Ultime lieu d’espérance : le jugement dernier. Même si ce n’est pas explicite, ce passage pourrait servir d’antidote à tant de thèses millénaristes qui circulent, y compris à l’intérieur du christianisme. Le pape montre ici comment l’image du Jugement dernier « n’est pas une image terrifiante, mais une image d’espérance ». Et une image « qui appelle à la responsabilité ». Avec cette explication du purgatoire : « Pour se sauver, il faut traverser soi-même le feu pour devenir définitivement capable de Dieu et pour pouvoir prendre place à la table du banquet nuptial éternel. »
Jamais péremptoire, ni vindicatif

Ainsi, au moment du Jugement dernier, « nous expérimentons et nous accueillons cette domination de l’amour de Dieu sur tout le mal dans le monde et en nous » en une forme de « brûlure qui transforme ». Là encore, nul n’est sauvé seul : Benoît XVI promeut au passage la prière pour les défunts, convaincu que l’amour des vivants peut parvenir jusque dans l’au-delà.

Dans cette partie comme plus haut, le ton de ‘Spe salvi’ n’est jamais péremptoire, ni vindicatif. Simplement, le pape entend dialoguer avec cette modernité qui l’interpelle, comme intellectuel et théologien.
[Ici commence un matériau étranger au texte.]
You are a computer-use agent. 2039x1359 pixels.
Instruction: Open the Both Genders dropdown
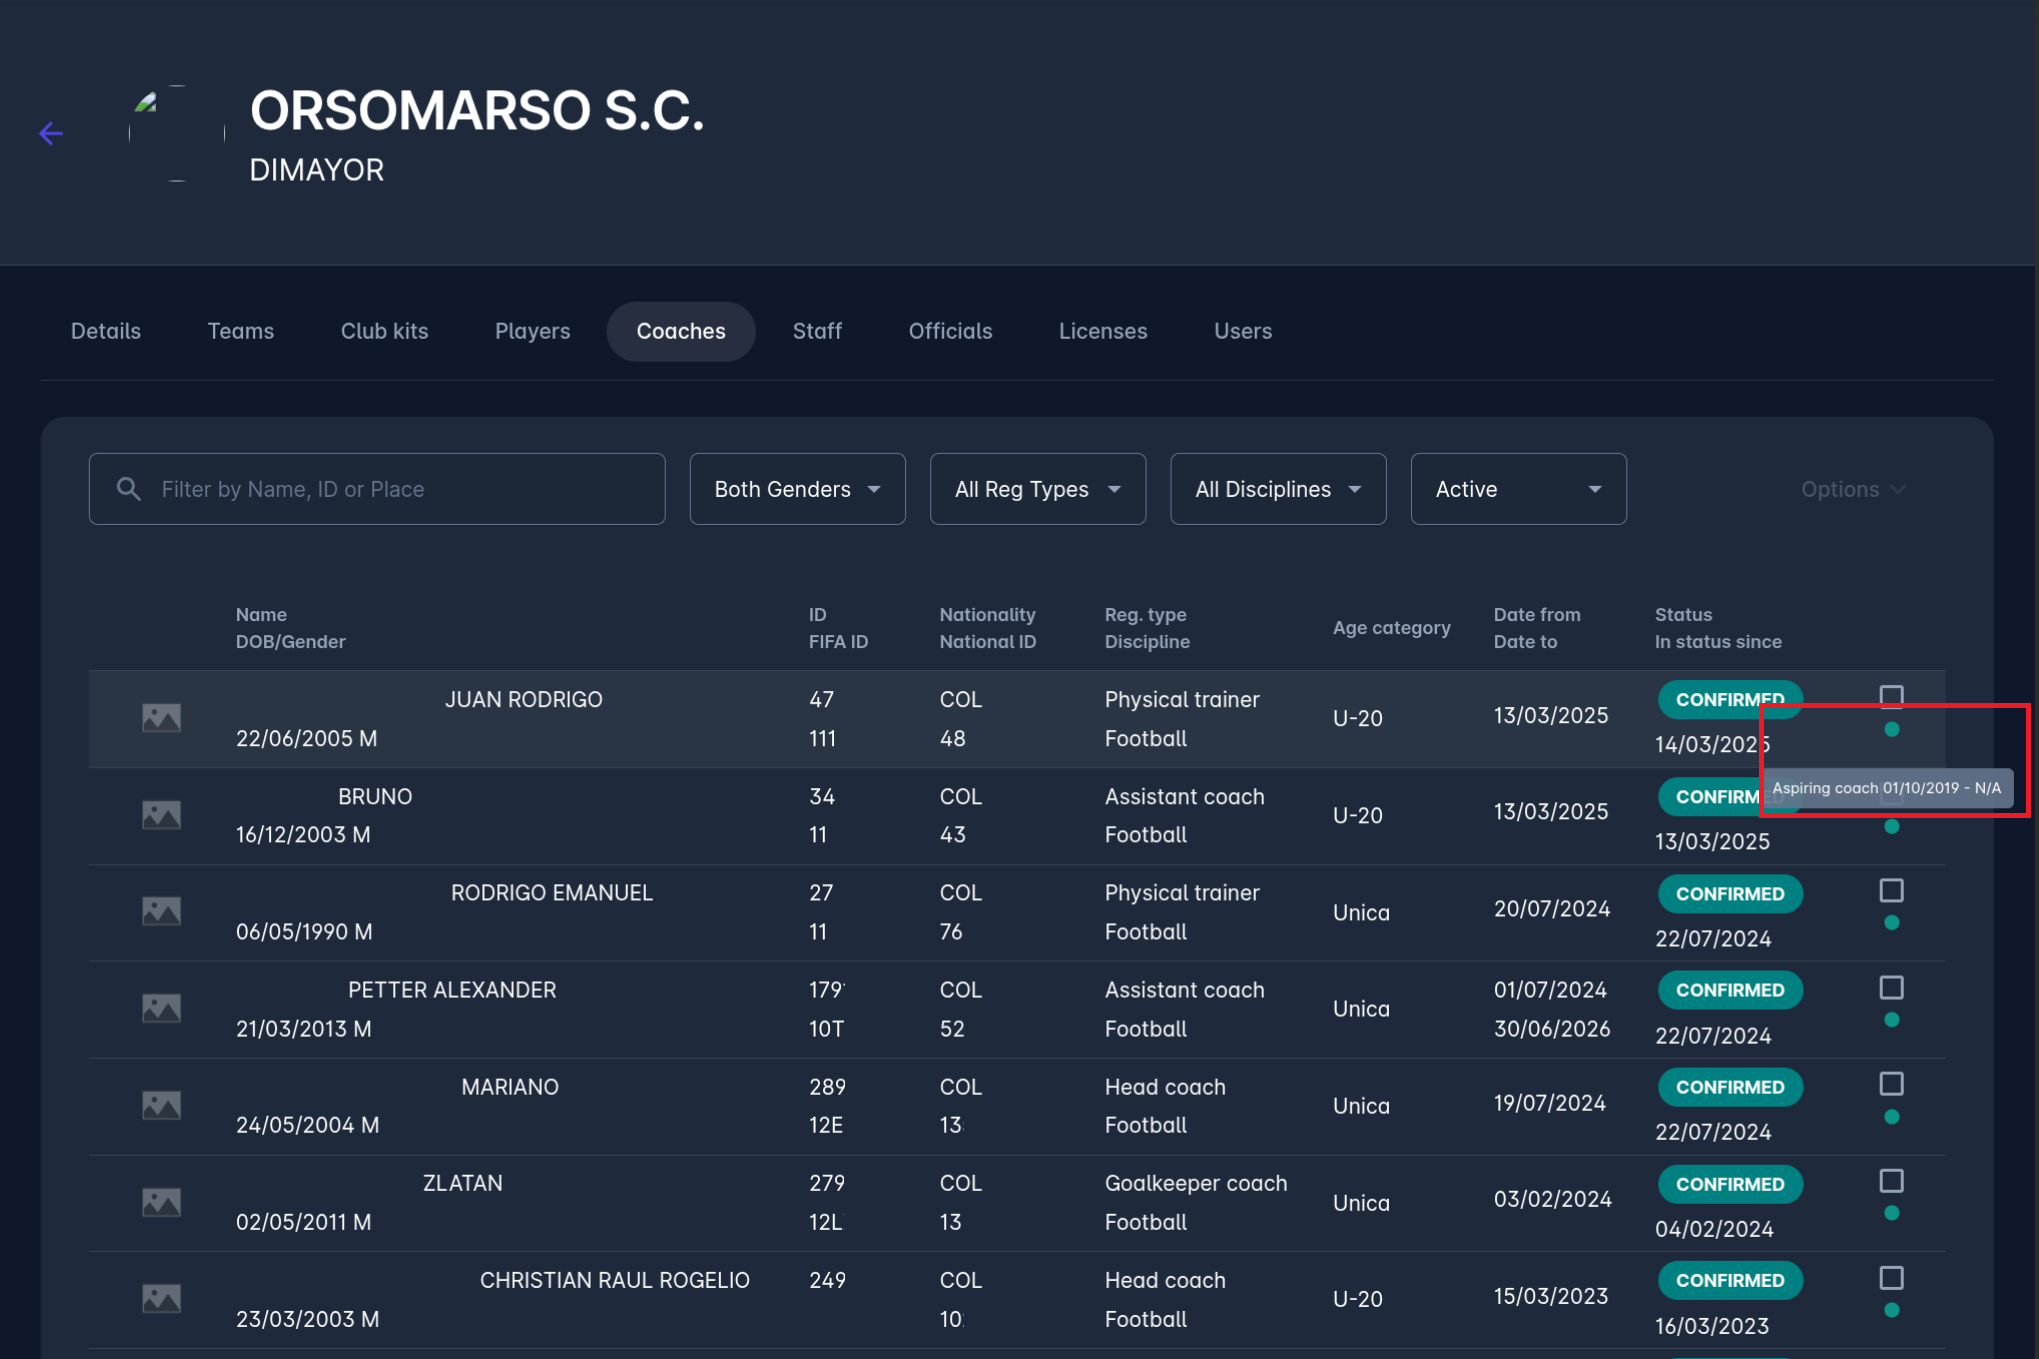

Parce que c’est dans un tel dialogue « que les chrétiens doivent apprendre de manière renouvelée en quoi consiste véritablement leur espérance, ce qu’ils ont à offrir au monde et ce que, à l’inverse, ils ne peuvent pas offrir ». Et Benoît XVI d’appeler à « une autocritique du christianisme moderne, qui doit toujours de nouveau apprendre à se comprendre lui-même à partir de ses propres racines ». Ce qui, en définitive, définit exactement le propos de cette encyclique.